J INVASIVE CARDIOL 2019;31(12):E395.
Key words: angioplasty, complications, longitudinal stent deformation
Longitudinal stent deformation (LSD), defined as the distortion or shortening of a stent in the longitudinal axis following successful stent deployment, has been recognized as an important complication of coronary angioplasty. It is caused by impact on a deployed stent by a device (such as a guide catheter or guide-catheter extension) or secondary devices (such as postdilation balloons) as a result of guidewire bias as well as the inherent mechanical properties of the stent itself. This complication may be difficult to detect angiographically, and the use of intravascular ultrasound or optical coherence tomography (OCT) can help confirm the diagnosis and guide treatment decisions, as well as avoid complications like stent thrombosis. Angiographically, LSD should be suspected with the appearance of new-onset stenosis or with an increased radiopacity in the proximal segment after stent deployment.

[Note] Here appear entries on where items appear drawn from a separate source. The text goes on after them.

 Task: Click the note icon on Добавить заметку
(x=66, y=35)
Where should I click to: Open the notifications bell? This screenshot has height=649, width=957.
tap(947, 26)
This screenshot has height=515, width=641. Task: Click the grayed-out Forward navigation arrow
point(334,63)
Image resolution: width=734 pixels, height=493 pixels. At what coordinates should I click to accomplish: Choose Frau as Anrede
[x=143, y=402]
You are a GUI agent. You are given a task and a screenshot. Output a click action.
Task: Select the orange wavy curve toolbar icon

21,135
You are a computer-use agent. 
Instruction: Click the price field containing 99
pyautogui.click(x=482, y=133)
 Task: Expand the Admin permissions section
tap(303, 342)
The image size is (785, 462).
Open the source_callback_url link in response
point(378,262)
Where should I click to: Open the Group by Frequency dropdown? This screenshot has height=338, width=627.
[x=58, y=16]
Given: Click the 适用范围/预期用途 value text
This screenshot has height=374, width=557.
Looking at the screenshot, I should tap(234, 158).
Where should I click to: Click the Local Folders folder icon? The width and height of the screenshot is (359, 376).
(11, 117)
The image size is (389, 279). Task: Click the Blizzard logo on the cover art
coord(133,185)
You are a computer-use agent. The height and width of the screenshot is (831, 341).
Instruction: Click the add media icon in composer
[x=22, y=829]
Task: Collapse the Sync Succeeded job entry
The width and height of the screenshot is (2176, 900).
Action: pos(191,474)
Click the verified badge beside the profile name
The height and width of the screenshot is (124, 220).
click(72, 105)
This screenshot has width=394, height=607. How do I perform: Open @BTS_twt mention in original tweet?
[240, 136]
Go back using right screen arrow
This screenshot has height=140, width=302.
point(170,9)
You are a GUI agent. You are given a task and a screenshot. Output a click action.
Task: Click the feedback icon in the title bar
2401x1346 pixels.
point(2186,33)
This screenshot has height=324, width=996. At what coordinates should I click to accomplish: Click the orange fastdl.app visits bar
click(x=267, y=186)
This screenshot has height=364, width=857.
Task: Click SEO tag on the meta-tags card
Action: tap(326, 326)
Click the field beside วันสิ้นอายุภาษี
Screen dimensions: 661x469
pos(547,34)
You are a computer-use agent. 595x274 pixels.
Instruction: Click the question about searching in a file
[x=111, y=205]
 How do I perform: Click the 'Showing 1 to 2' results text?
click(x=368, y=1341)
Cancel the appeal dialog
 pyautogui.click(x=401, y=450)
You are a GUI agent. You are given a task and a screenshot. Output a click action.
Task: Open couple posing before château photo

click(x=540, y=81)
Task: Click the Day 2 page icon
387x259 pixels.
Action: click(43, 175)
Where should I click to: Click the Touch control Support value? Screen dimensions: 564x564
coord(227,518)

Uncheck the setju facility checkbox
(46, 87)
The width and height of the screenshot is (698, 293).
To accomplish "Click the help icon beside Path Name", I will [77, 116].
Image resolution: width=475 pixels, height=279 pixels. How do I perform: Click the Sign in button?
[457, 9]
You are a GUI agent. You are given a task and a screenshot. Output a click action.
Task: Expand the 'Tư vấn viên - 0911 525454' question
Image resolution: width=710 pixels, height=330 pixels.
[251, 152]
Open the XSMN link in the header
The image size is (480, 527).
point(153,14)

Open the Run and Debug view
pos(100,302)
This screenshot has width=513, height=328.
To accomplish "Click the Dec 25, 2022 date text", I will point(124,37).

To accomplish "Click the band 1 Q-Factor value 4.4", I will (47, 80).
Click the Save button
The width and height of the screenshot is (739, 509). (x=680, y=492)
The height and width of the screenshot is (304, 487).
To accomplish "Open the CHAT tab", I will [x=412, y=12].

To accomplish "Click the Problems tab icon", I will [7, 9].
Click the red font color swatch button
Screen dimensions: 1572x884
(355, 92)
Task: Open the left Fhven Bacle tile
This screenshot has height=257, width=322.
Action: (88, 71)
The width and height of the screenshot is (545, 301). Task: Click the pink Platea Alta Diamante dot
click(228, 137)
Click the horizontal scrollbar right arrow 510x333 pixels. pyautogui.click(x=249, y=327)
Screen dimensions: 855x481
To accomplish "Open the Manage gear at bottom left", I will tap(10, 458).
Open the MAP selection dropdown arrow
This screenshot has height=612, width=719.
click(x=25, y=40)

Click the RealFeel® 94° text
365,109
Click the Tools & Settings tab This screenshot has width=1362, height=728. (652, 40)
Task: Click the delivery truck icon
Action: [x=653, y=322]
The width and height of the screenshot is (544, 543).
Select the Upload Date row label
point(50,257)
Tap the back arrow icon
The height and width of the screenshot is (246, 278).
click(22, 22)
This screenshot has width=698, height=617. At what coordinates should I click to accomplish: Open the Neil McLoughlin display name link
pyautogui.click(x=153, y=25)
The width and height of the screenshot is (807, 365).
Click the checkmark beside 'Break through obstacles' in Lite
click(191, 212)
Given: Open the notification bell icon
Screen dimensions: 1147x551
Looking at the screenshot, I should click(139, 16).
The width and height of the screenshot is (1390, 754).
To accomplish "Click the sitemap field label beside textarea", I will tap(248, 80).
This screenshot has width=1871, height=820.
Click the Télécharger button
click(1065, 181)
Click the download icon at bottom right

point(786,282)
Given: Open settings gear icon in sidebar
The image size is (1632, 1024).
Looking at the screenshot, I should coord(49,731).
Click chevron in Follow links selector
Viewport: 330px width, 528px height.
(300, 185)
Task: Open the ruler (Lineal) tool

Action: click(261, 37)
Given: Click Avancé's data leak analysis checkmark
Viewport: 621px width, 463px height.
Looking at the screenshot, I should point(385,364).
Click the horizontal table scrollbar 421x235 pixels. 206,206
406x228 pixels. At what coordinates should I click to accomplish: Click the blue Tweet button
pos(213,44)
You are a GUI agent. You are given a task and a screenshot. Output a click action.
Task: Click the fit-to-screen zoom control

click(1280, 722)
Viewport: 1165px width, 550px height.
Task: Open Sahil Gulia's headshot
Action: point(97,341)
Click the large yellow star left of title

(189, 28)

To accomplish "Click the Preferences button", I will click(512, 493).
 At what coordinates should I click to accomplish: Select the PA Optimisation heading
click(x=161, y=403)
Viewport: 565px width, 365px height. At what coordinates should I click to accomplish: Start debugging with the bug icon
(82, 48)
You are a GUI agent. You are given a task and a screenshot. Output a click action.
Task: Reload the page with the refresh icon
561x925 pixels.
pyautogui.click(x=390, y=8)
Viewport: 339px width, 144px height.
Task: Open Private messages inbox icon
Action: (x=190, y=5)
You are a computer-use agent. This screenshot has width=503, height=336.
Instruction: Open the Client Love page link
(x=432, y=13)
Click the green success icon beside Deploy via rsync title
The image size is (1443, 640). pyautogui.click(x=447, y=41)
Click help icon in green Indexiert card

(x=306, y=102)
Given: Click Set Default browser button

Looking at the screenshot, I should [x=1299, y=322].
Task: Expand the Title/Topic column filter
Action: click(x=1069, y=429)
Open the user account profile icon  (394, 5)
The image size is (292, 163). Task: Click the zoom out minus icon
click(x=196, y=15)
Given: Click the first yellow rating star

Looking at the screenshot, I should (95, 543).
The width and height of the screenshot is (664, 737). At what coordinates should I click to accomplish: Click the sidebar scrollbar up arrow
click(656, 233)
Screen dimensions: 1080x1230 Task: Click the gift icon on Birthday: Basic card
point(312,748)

We present the case of a 76-year-old patient with a history of multivesssel disease and previous stents who was admitted for a new episode of angina. Right coronary artery (RCA) angiography showed a severe stenosis at the proximal segment, and a significant in-stent restenosis at the mid segment. A 3.0 x 12 mm Resolute Onyx stent (Medtronic) was implanted in the proximal RCA with excellent angiographic result. Then, a 2.75 x 26 mm Orsiro stent (Biotronik) was implanted at the mid segment of the RCA (Figures 1A and 1B). After removing the balloon from the second stent, in a new angiographic view, an increased radiopacity of the proximal edge of the ostial stent was seen, so LSD was suspected (Figure 1C). OCT showed longitudinal deformation/compression of the ostial RCA stent. Some of the proximal stent struts were visualized alongside distorted and crumpled malapposed stent struts before the guide catheter in the proximal segment on 3-dimensional rendering (Figures 1D-1F). The deformed portion of the ostial RCA was successfully stented further with a 3.0 x 9 mm Orsiro drug-eluting stent.
This case illustrates the value of OCT to identify and correctly diagnose longitudinal stent deformation.
From the Hospital Universitario La Paz, Madrid, Spain.
Disclosure: The authors have completed and returned the ICMJE Form for Disclosure of Potential Conflicts of Interest. The authors report no conflicts of interest regarding the content herein.
The authors report that patient consent was provided for publication of the images used herein.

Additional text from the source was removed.